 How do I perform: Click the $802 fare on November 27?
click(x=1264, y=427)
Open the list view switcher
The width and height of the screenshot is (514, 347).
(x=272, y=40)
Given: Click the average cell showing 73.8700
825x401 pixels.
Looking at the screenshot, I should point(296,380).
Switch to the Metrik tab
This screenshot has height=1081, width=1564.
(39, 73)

# # #

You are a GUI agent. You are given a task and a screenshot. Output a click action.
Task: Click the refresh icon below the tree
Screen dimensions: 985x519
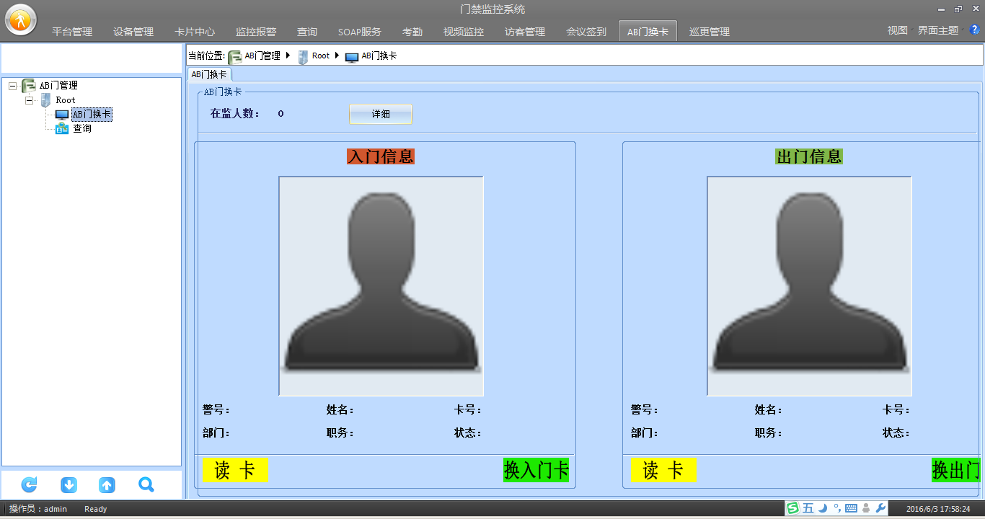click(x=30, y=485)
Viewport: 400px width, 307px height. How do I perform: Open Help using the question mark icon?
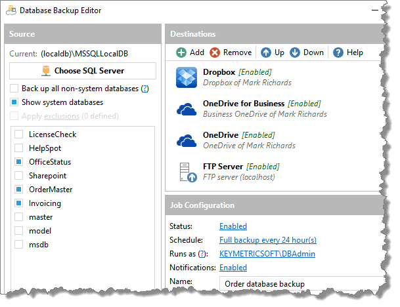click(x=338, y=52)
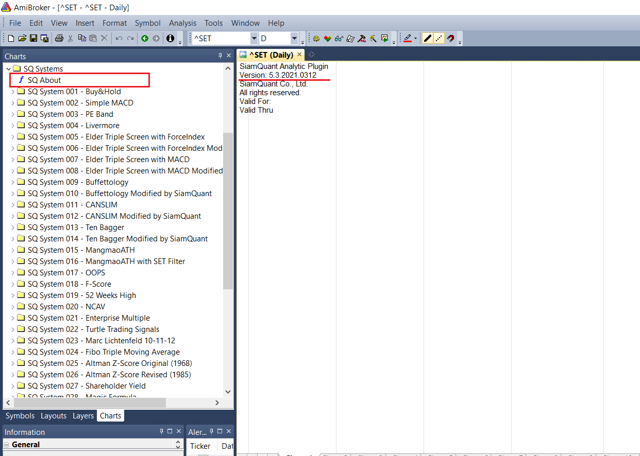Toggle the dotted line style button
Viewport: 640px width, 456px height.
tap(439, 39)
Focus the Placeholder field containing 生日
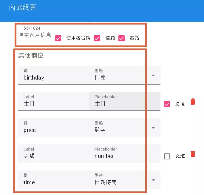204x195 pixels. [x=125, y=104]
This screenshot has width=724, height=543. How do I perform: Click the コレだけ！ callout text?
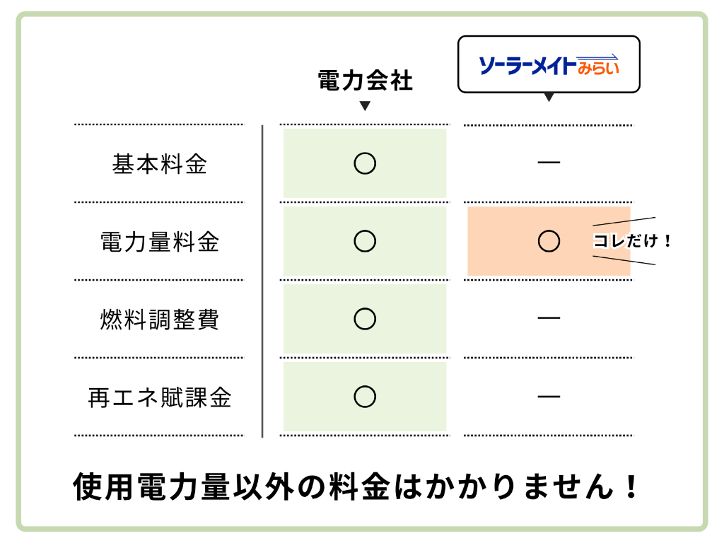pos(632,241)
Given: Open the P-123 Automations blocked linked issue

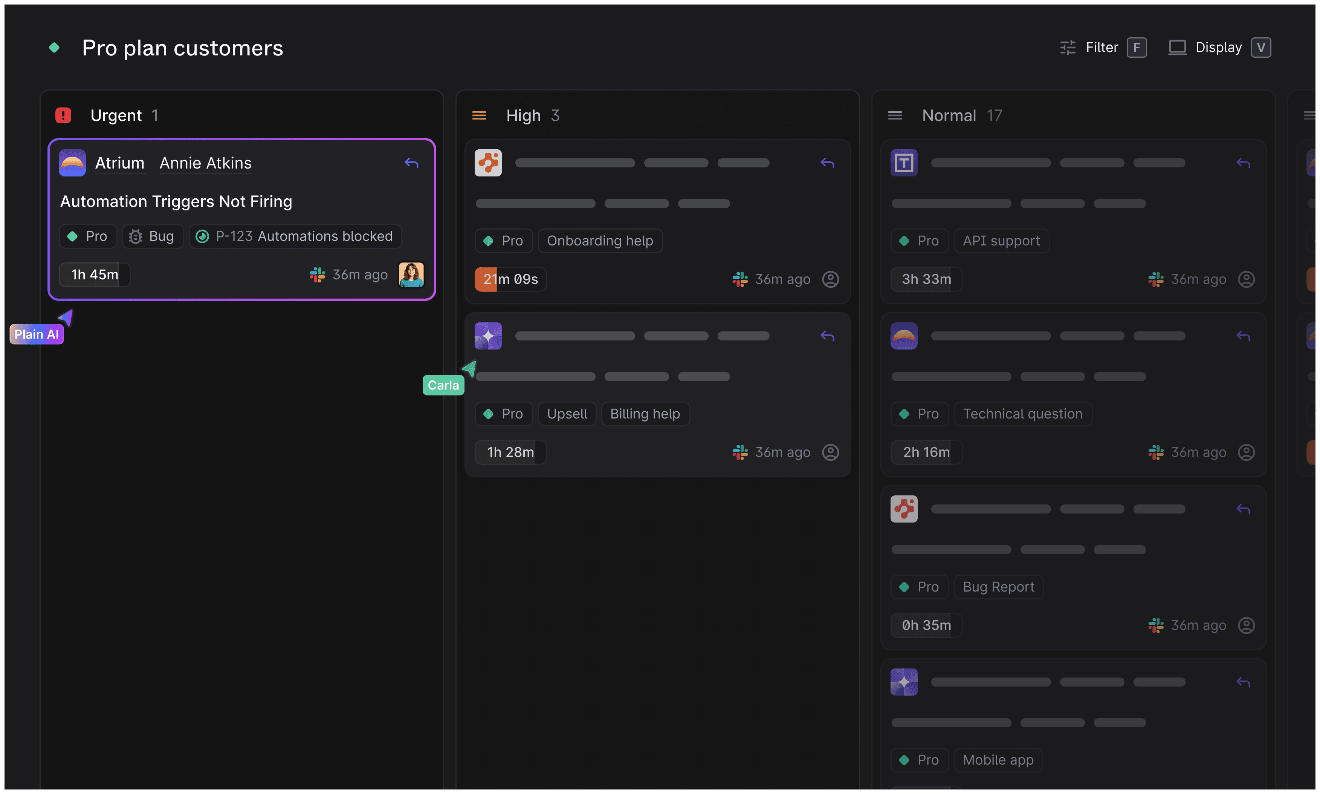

# # #

- What is asked
Rewrite the lines from the one containing "Viewport: 400px width, 307px" through the one containing "Given: Open the" as a numbered list, skipping any blank lines. Leave the pictures out.

- The answer
1. Viewport: 400px width, 307px height. How do I perform: Open Help using the question mark icon?
2. click(x=338, y=52)
3. Toggle the dotted line style button
4. Viewport: 640px width, 456px height.
5. tap(439, 39)
6. Focus the Placeholder field containing 生日
7. 204x195 pixels. [x=125, y=104]
8. This screenshot has width=724, height=543. How do I perform: Click the コレだけ！ callout text?
9. pos(632,241)
10. Given: Open the P-123 Automations blocked linked issue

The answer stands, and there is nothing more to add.